THE TASK
Repeat each of these records exactly.

SUPPLIED RECORDS

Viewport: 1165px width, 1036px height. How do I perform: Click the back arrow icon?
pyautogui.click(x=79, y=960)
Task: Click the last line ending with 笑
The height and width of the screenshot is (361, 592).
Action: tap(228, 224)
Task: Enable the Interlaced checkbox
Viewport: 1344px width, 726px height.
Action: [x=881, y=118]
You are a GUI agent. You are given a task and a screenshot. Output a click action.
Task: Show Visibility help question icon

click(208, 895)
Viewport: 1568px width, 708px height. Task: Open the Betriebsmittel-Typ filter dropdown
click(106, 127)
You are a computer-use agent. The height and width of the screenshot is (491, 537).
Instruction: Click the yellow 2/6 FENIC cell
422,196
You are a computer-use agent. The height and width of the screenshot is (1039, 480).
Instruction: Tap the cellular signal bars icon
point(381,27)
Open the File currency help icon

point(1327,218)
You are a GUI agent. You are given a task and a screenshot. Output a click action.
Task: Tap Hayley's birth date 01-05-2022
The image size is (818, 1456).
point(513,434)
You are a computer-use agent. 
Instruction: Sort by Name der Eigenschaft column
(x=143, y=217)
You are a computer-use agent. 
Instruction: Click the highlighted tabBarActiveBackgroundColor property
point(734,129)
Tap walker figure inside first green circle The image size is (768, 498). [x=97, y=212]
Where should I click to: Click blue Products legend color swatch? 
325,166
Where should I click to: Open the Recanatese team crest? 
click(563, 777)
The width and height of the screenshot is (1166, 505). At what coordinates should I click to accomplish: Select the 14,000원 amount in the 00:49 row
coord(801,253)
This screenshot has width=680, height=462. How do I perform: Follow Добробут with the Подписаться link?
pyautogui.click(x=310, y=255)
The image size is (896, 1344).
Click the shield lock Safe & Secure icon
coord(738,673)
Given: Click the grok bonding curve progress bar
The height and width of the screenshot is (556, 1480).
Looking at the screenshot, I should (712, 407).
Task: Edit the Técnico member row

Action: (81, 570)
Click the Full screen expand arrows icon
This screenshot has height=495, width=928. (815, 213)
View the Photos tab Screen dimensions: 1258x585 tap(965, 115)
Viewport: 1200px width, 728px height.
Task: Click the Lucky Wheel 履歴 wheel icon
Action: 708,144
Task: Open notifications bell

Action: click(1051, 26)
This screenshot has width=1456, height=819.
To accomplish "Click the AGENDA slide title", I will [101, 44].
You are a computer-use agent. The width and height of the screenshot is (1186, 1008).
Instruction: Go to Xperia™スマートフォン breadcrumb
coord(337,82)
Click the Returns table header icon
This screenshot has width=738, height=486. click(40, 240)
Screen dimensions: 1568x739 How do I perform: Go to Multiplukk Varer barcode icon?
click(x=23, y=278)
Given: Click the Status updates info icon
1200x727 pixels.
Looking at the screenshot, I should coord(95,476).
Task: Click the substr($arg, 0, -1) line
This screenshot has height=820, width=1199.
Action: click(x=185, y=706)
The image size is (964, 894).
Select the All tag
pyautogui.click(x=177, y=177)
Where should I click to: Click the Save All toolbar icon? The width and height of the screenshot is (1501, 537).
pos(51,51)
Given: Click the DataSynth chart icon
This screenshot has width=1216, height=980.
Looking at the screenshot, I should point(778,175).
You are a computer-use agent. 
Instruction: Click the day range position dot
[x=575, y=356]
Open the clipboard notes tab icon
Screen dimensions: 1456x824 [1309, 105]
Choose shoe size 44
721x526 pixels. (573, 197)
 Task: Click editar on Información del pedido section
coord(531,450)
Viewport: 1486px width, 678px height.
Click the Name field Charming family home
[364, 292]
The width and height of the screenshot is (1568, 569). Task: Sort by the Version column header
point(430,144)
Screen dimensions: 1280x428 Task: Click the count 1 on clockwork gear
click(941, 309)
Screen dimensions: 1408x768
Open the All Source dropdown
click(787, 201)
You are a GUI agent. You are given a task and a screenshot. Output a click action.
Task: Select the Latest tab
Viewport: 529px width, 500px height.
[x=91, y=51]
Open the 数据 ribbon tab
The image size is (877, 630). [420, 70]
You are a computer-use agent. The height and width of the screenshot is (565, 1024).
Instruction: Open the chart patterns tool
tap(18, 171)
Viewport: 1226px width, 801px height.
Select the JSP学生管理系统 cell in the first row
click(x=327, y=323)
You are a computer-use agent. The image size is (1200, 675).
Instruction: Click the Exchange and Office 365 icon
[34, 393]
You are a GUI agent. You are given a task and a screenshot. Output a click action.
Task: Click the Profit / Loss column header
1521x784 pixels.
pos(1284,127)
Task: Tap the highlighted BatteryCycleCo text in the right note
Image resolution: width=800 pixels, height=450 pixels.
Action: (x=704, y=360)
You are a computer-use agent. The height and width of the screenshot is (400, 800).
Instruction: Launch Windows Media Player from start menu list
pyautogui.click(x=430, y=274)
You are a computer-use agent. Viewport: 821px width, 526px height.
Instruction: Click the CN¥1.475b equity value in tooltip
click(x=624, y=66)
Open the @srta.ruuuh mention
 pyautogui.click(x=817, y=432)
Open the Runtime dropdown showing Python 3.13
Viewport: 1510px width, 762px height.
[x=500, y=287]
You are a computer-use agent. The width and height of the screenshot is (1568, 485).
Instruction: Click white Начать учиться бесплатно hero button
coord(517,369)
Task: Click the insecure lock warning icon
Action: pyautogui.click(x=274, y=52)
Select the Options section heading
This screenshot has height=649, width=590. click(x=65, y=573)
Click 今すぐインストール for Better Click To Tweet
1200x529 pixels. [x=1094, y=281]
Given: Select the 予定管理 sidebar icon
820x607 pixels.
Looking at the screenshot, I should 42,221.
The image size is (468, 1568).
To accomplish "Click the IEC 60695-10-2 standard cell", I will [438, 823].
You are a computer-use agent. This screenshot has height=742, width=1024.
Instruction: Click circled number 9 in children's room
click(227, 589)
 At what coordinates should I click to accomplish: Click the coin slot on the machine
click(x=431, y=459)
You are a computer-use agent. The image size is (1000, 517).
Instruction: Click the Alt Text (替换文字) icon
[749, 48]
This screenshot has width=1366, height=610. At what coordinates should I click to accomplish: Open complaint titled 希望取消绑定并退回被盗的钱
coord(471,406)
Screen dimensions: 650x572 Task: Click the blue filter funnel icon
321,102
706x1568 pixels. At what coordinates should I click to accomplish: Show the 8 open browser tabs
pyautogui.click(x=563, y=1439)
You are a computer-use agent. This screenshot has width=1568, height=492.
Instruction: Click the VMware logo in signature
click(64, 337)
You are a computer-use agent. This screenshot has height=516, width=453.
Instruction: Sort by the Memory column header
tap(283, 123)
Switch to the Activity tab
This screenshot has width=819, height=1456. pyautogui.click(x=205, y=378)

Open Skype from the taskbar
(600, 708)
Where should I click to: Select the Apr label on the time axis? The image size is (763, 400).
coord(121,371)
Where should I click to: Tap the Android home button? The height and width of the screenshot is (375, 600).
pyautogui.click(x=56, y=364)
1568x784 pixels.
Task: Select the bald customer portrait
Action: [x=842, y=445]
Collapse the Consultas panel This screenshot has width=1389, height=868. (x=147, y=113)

OUTPUT FOR THIS EXERCISE
Viewport: 1165px width, 1036px height. How do I perform: Click the back arrow icon?
pyautogui.click(x=79, y=960)
Task: Click the last line ending with 笑
The height and width of the screenshot is (361, 592).
Action: tap(228, 224)
Task: Enable the Interlaced checkbox
Viewport: 1344px width, 726px height.
Action: [x=881, y=118]
You are a GUI agent. You are given a task and a screenshot. Output a click action.
Task: Show Visibility help question icon

click(208, 895)
Viewport: 1568px width, 708px height. Task: Open the Betriebsmittel-Typ filter dropdown
click(106, 127)
You are a computer-use agent. The height and width of the screenshot is (491, 537).
Instruction: Click the yellow 2/6 FENIC cell
422,196
You are a computer-use agent. The height and width of the screenshot is (1039, 480).
Instruction: Tap the cellular signal bars icon
point(381,27)
Open the File currency help icon

point(1327,218)
You are a GUI agent. You are given a task and a screenshot. Output a click action.
Task: Tap Hayley's birth date 01-05-2022
The image size is (818, 1456).
point(513,434)
You are a computer-use agent. 
Instruction: Sort by Name der Eigenschaft column
(x=143, y=217)
You are a computer-use agent. 
Instruction: Click the highlighted tabBarActiveBackgroundColor property
point(734,129)
Tap walker figure inside first green circle The image size is (768, 498). [x=97, y=212]
Where should I click to: Click blue Products legend color swatch? 
325,166
Where should I click to: Open the Recanatese team crest? 
click(563, 777)
The width and height of the screenshot is (1166, 505). At what coordinates should I click to accomplish: Select the 14,000원 amount in the 00:49 row
coord(801,253)
This screenshot has width=680, height=462. How do I perform: Follow Добробут with the Подписаться link?
pyautogui.click(x=310, y=255)
The image size is (896, 1344).
Click the shield lock Safe & Secure icon
coord(738,673)
Given: Click the grok bonding curve progress bar
The height and width of the screenshot is (556, 1480).
Looking at the screenshot, I should (712, 407).
Task: Edit the Técnico member row

Action: (81, 570)
Click the Full screen expand arrows icon
This screenshot has height=495, width=928. (815, 213)
View the Photos tab Screen dimensions: 1258x585 tap(965, 115)
Viewport: 1200px width, 728px height.
Task: Click the Lucky Wheel 履歴 wheel icon
Action: 708,144
Task: Open notifications bell

Action: click(1051, 26)
This screenshot has width=1456, height=819.
To accomplish "Click the AGENDA slide title", I will [101, 44].
You are a computer-use agent. The width and height of the screenshot is (1186, 1008).
Instruction: Go to Xperia™スマートフォン breadcrumb
coord(337,82)
Click the Returns table header icon
This screenshot has width=738, height=486. click(40, 240)
Screen dimensions: 1568x739 How do I perform: Go to Multiplukk Varer barcode icon?
click(x=23, y=278)
Given: Click the Status updates info icon
1200x727 pixels.
Looking at the screenshot, I should coord(95,476).
Task: Click the substr($arg, 0, -1) line
This screenshot has height=820, width=1199.
Action: click(x=185, y=706)
The image size is (964, 894).
Select the All tag
pyautogui.click(x=177, y=177)
Where should I click to: Click the Save All toolbar icon? The width and height of the screenshot is (1501, 537).
pos(51,51)
Given: Click the DataSynth chart icon
This screenshot has width=1216, height=980.
Looking at the screenshot, I should point(778,175).
You are a computer-use agent. 
Instruction: Click the day range position dot
[x=575, y=356]
Open the clipboard notes tab icon
Screen dimensions: 1456x824 [1309, 105]
Choose shoe size 44
721x526 pixels. (573, 197)
 Task: Click editar on Información del pedido section
coord(531,450)
Viewport: 1486px width, 678px height.
Click the Name field Charming family home
[364, 292]
The width and height of the screenshot is (1568, 569). Task: Sort by the Version column header
point(430,144)
Screen dimensions: 1280x428 Task: Click the count 1 on clockwork gear
click(941, 309)
Screen dimensions: 1408x768
Open the All Source dropdown
click(787, 201)
You are a GUI agent. You are given a task and a screenshot. Output a click action.
Task: Select the Latest tab
Viewport: 529px width, 500px height.
[x=91, y=51]
Open the 数据 ribbon tab
The image size is (877, 630). [420, 70]
You are a computer-use agent. The height and width of the screenshot is (565, 1024).
Instruction: Open the chart patterns tool
tap(18, 171)
Viewport: 1226px width, 801px height.
Select the JSP学生管理系统 cell in the first row
click(x=327, y=323)
You are a computer-use agent. The image size is (1200, 675).
Instruction: Click the Exchange and Office 365 icon
[34, 393]
You are a GUI agent. You are given a task and a screenshot. Output a click action.
Task: Click the Profit / Loss column header
1521x784 pixels.
pos(1284,127)
Task: Tap the highlighted BatteryCycleCo text in the right note
Image resolution: width=800 pixels, height=450 pixels.
Action: (x=704, y=360)
You are a computer-use agent. The height and width of the screenshot is (400, 800).
Instruction: Launch Windows Media Player from start menu list
pyautogui.click(x=430, y=274)
You are a computer-use agent. Viewport: 821px width, 526px height.
Instruction: Click the CN¥1.475b equity value in tooltip
click(x=624, y=66)
Open the @srta.ruuuh mention
 pyautogui.click(x=817, y=432)
Open the Runtime dropdown showing Python 3.13
Viewport: 1510px width, 762px height.
[x=500, y=287]
You are a computer-use agent. The width and height of the screenshot is (1568, 485).
Instruction: Click white Начать учиться бесплатно hero button
coord(517,369)
Task: Click the insecure lock warning icon
Action: pyautogui.click(x=274, y=52)
Select the Options section heading
This screenshot has height=649, width=590. click(x=65, y=573)
Click 今すぐインストール for Better Click To Tweet
1200x529 pixels. [x=1094, y=281]
Given: Select the 予定管理 sidebar icon
820x607 pixels.
Looking at the screenshot, I should 42,221.
The image size is (468, 1568).
To accomplish "Click the IEC 60695-10-2 standard cell", I will [438, 823].
You are a computer-use agent. This screenshot has height=742, width=1024.
Instruction: Click circled number 9 in children's room
click(227, 589)
 At what coordinates should I click to accomplish: Click the coin slot on the machine
click(x=431, y=459)
You are a computer-use agent. The image size is (1000, 517).
Instruction: Click the Alt Text (替换文字) icon
[749, 48]
This screenshot has width=1366, height=610. At what coordinates should I click to accomplish: Open complaint titled 希望取消绑定并退回被盗的钱
coord(471,406)
Screen dimensions: 650x572 Task: Click the blue filter funnel icon
321,102
706x1568 pixels. At what coordinates should I click to accomplish: Show the 8 open browser tabs
pyautogui.click(x=563, y=1439)
You are a computer-use agent. This screenshot has width=1568, height=492.
Instruction: Click the VMware logo in signature
click(64, 337)
You are a computer-use agent. This screenshot has height=516, width=453.
Instruction: Sort by the Memory column header
tap(283, 123)
Switch to the Activity tab
This screenshot has width=819, height=1456. pyautogui.click(x=205, y=378)

Open Skype from the taskbar
(600, 708)
Where should I click to: Select the Apr label on the time axis? The image size is (763, 400).
coord(121,371)
Where should I click to: Tap the Android home button? The height and width of the screenshot is (375, 600).
pyautogui.click(x=56, y=364)
1568x784 pixels.
Task: Select the bald customer portrait
Action: [x=842, y=445]
Collapse the Consultas panel This screenshot has width=1389, height=868. (x=147, y=113)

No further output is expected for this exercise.